Let’s say I need a picture of a group of 42 people together. I have to schedule a time (bouncing back and forth between two parties and two middle men), scout the shot, plan for a location, set up the location, discuss what everyone is wearing, get everyone to show up and show up wearing the same thing, make sure the location/arrangement meets lighting needs of the photographer, help the photographer carry stuff from the car, sort people by height, get everyone arranged, make sure everyone’s got sunglasses off, make sure the spacing is even, watch as a photographer counts to three about 14 times, make sure one of the shots work, restore the location to its original condition, help the photographer carry his stuff back out to the car, get the images from the photographer, sort through them for the best shot. Combine multiple images into one shot to create an ideal mosaic (since someone blinked in each one). Take the blank shot of the empty location and apply that as the background (different lighting, sky looks bland when the shot is lit for people), slide the background over since someone obstructed my ideal background.

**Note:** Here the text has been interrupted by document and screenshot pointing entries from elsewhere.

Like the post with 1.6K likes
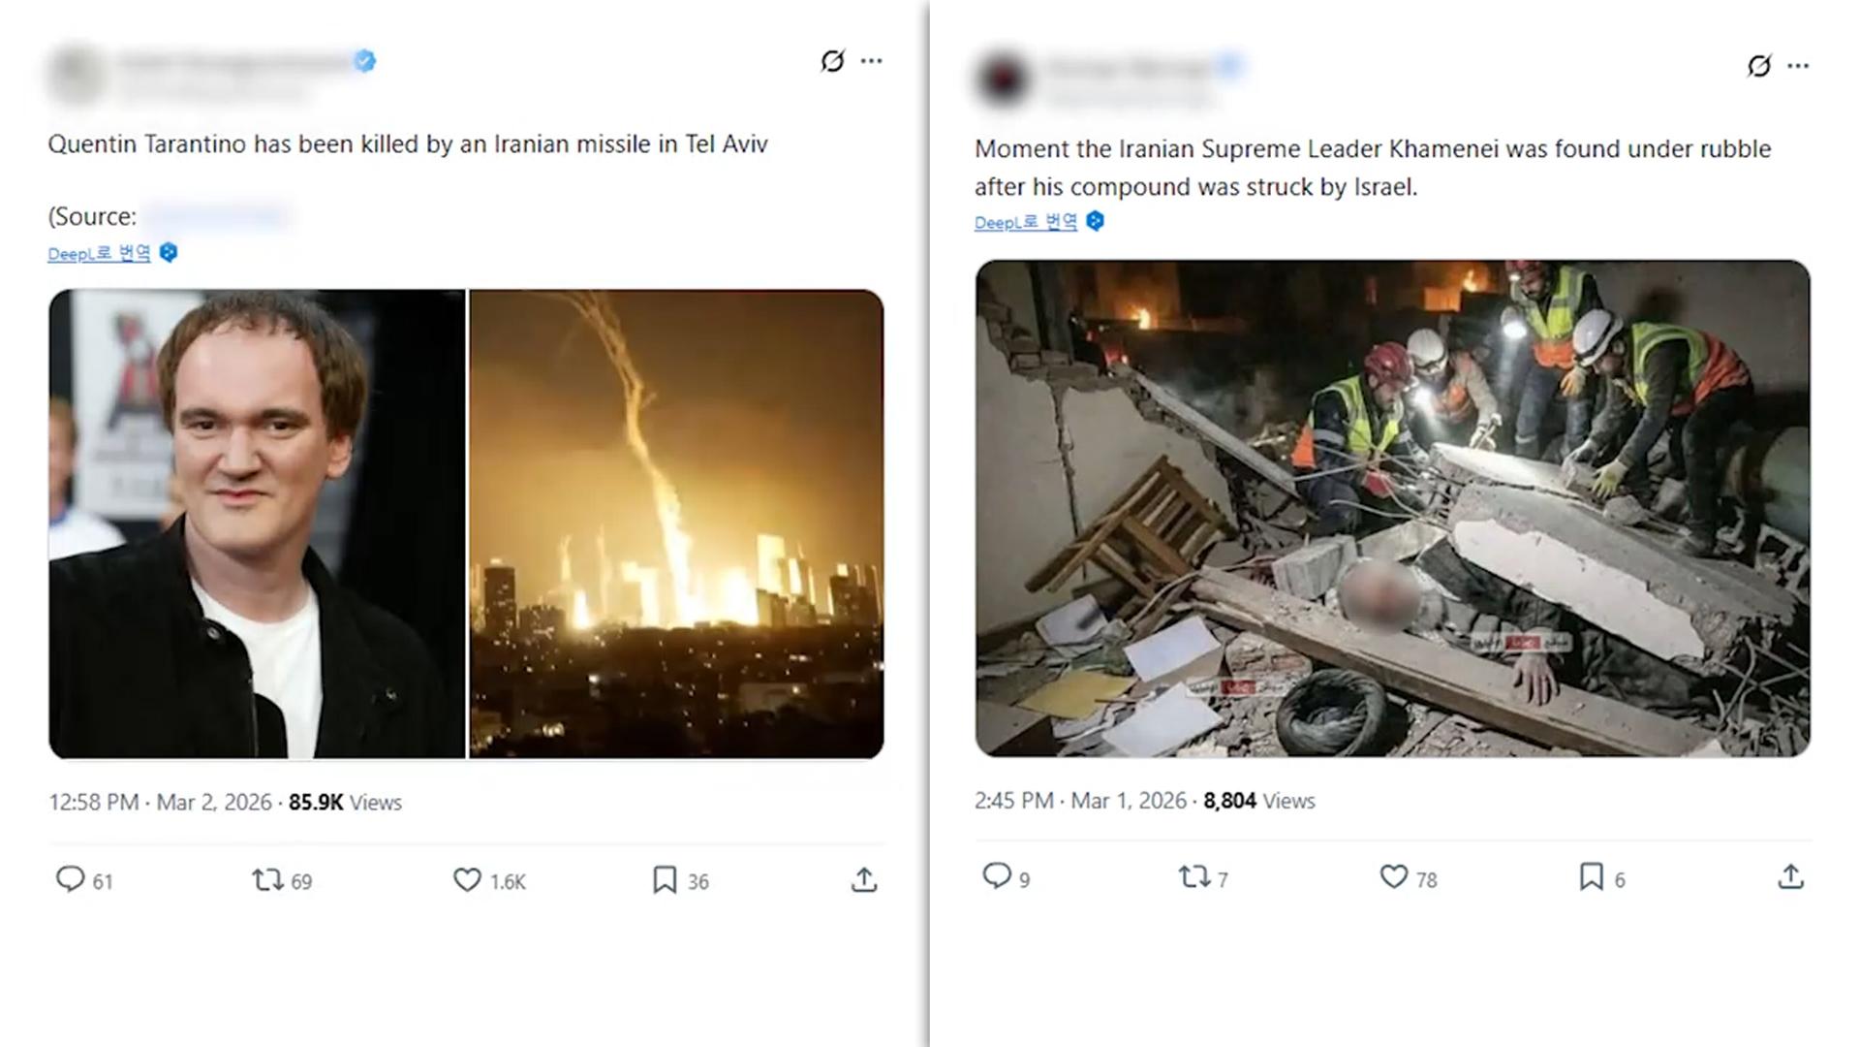1860x1047 pixels. [x=467, y=879]
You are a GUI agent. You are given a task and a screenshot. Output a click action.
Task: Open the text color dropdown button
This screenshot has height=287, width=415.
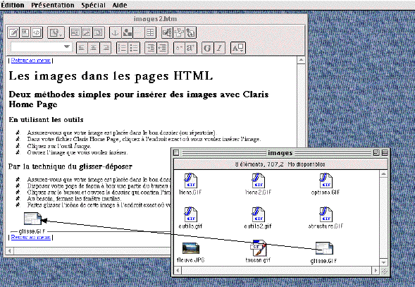point(238,48)
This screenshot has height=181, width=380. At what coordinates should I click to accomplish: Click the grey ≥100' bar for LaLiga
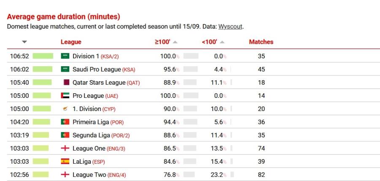click(190, 162)
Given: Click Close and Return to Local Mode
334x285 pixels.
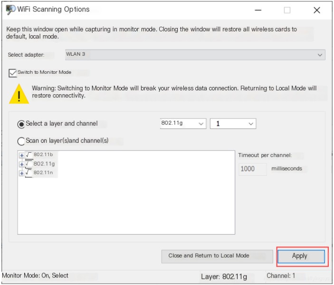Looking at the screenshot, I should point(217,256).
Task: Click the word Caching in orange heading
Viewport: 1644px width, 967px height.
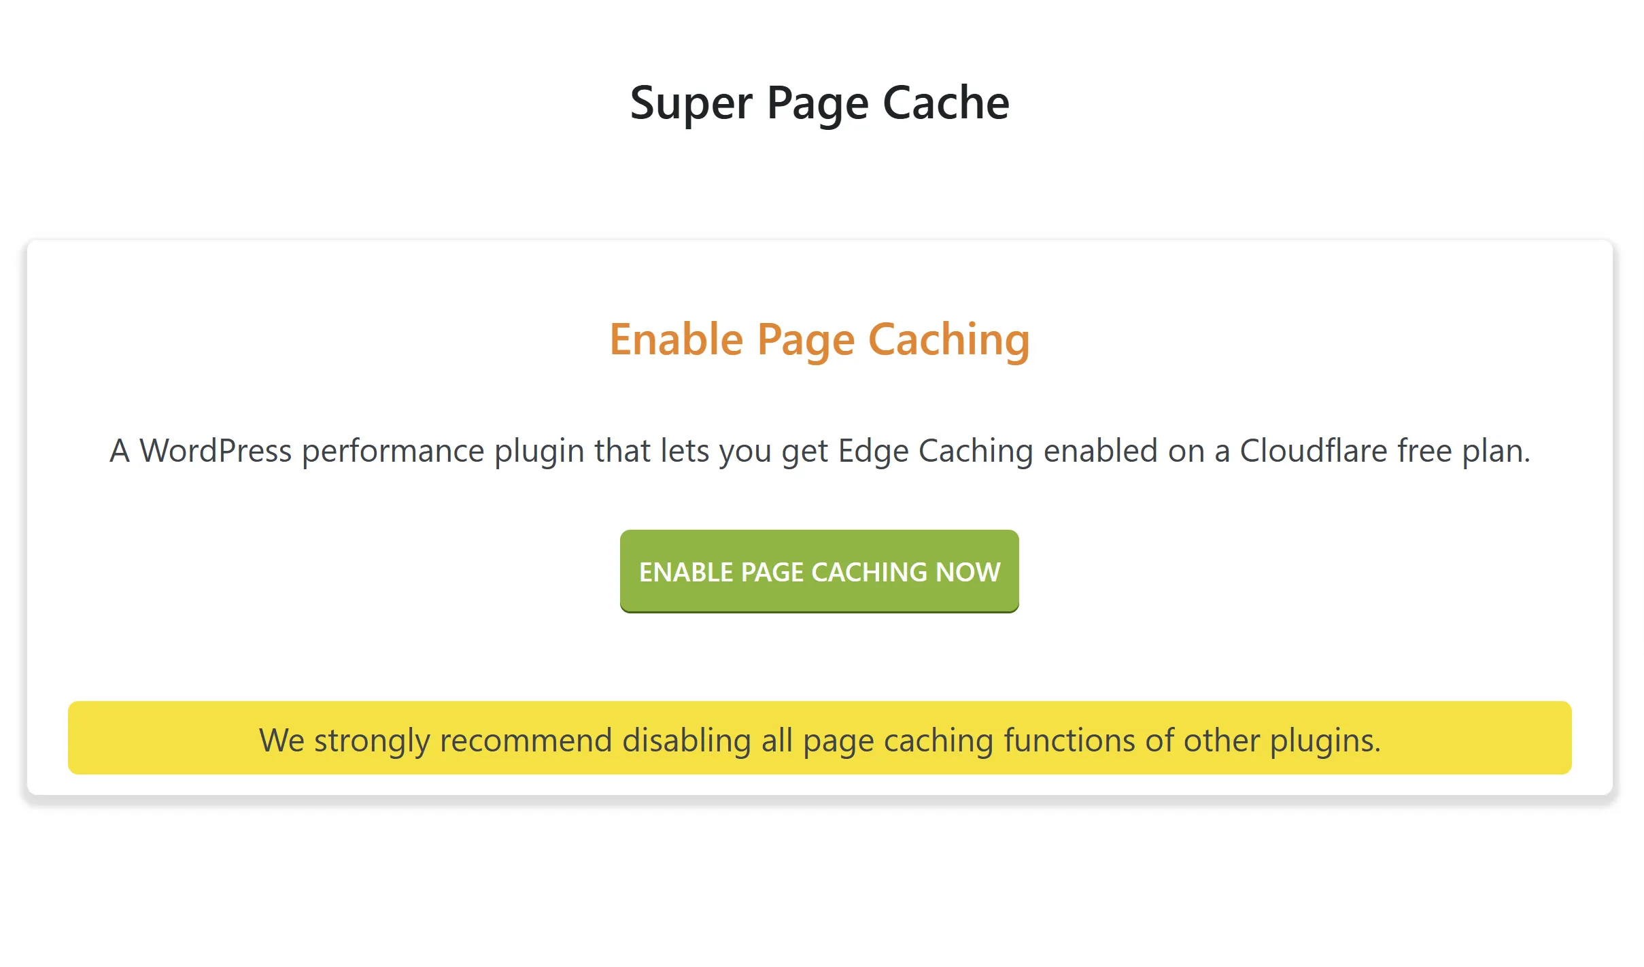Action: [949, 340]
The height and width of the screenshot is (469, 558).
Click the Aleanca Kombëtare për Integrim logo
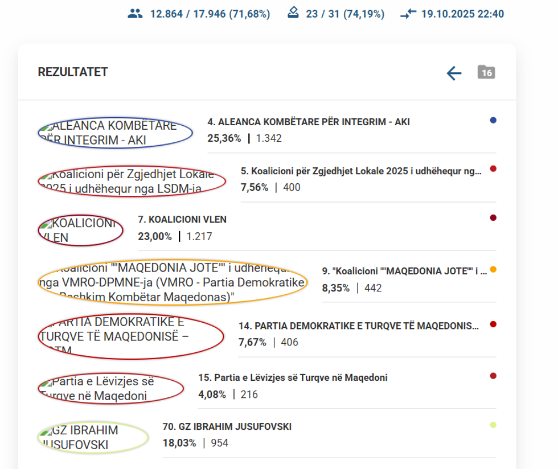115,133
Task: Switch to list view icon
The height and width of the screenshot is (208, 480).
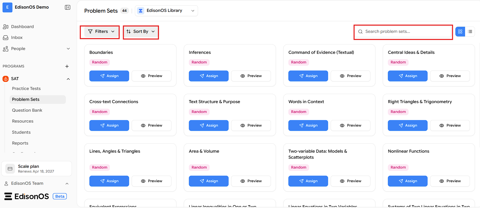Action: 470,32
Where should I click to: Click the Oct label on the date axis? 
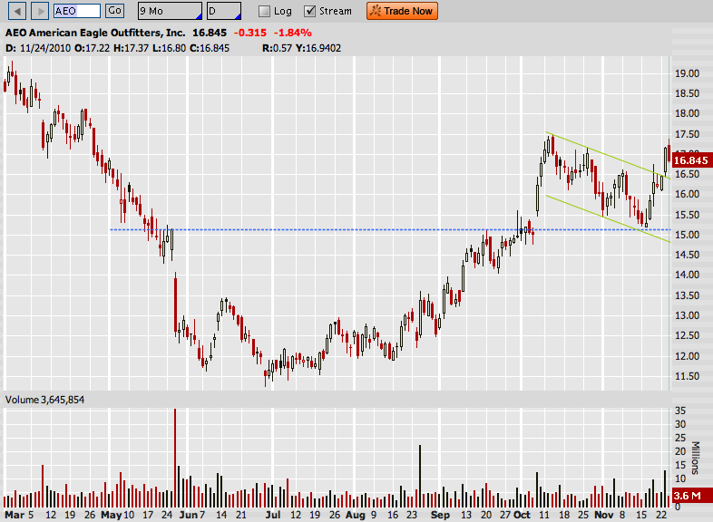[523, 515]
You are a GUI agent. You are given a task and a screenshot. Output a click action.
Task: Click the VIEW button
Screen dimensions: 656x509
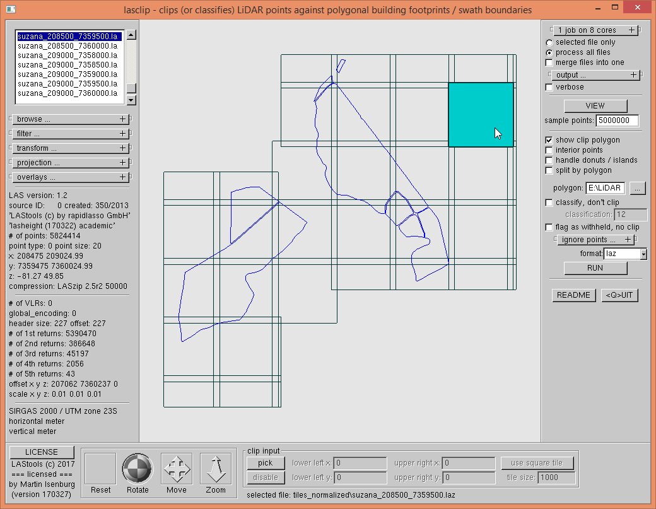595,106
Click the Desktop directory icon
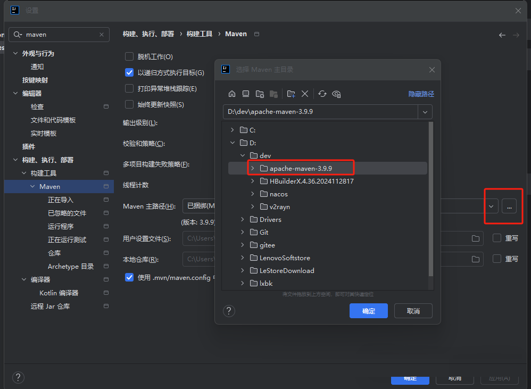The image size is (531, 389). click(246, 94)
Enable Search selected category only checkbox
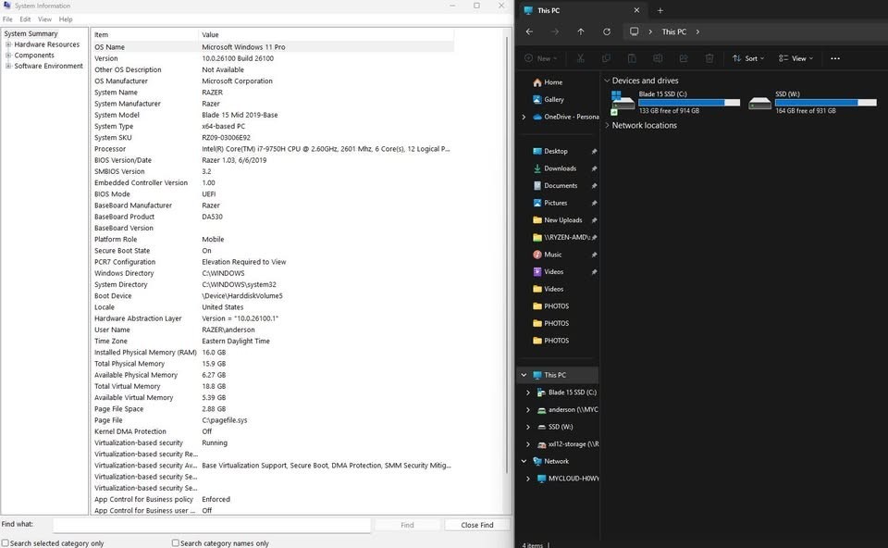Screen dimensions: 888x548 tap(6, 542)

All told, that was about four hours worth of work. So I could capture one-thirtieth of a second.
I put 432,000 times that into getting the picture. To put that in perspective, if you were trying to seduce a woman into a one-hour interlude of intimacy, and it took the same ratio of effort to outcome, it would take you 144,000 three-hour dates (one per day for 395 years).
Then again, it’s still better than “running the 100-meter dash in the Olympics.” They probably train more than two hours a day for 600 days for that.